Instructions for the task ▸
Whenever a line in the entries below includes the string "Collapse", count that line. Report the total alone.

Saved entries
──────
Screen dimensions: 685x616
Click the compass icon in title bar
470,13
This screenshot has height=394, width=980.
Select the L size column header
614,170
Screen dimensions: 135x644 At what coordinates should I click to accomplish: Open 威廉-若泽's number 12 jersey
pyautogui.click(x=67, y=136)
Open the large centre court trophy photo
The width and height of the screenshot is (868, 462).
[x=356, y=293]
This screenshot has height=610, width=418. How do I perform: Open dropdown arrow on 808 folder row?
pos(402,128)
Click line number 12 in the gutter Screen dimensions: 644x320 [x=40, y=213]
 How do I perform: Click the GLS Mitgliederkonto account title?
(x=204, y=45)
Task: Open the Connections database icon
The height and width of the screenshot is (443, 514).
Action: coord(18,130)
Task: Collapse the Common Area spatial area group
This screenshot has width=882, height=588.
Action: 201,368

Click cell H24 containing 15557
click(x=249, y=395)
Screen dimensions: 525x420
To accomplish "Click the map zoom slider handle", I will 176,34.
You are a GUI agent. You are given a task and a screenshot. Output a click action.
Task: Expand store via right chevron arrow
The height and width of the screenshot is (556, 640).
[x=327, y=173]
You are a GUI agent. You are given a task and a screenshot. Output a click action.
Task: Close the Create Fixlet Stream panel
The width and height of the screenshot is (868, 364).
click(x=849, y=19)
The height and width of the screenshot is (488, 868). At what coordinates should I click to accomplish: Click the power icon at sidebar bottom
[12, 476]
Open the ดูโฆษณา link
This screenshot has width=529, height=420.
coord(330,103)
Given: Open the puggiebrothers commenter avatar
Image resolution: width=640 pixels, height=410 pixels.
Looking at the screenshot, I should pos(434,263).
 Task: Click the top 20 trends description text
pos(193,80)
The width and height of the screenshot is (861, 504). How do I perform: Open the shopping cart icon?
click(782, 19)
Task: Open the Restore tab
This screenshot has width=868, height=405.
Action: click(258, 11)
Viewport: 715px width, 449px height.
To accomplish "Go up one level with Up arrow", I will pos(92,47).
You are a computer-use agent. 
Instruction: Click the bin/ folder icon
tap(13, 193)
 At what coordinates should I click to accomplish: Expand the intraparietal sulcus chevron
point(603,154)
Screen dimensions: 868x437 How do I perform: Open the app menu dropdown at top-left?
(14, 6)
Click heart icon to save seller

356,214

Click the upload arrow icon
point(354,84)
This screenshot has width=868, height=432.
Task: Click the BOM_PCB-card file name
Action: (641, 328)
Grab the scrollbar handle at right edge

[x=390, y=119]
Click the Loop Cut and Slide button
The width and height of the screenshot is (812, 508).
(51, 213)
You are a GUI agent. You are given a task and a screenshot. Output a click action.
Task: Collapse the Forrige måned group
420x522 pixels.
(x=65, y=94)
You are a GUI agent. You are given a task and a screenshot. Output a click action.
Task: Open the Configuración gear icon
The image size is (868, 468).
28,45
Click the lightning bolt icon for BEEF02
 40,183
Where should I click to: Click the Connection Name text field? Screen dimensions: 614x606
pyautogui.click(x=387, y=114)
──────
Result of this exercise ▸
2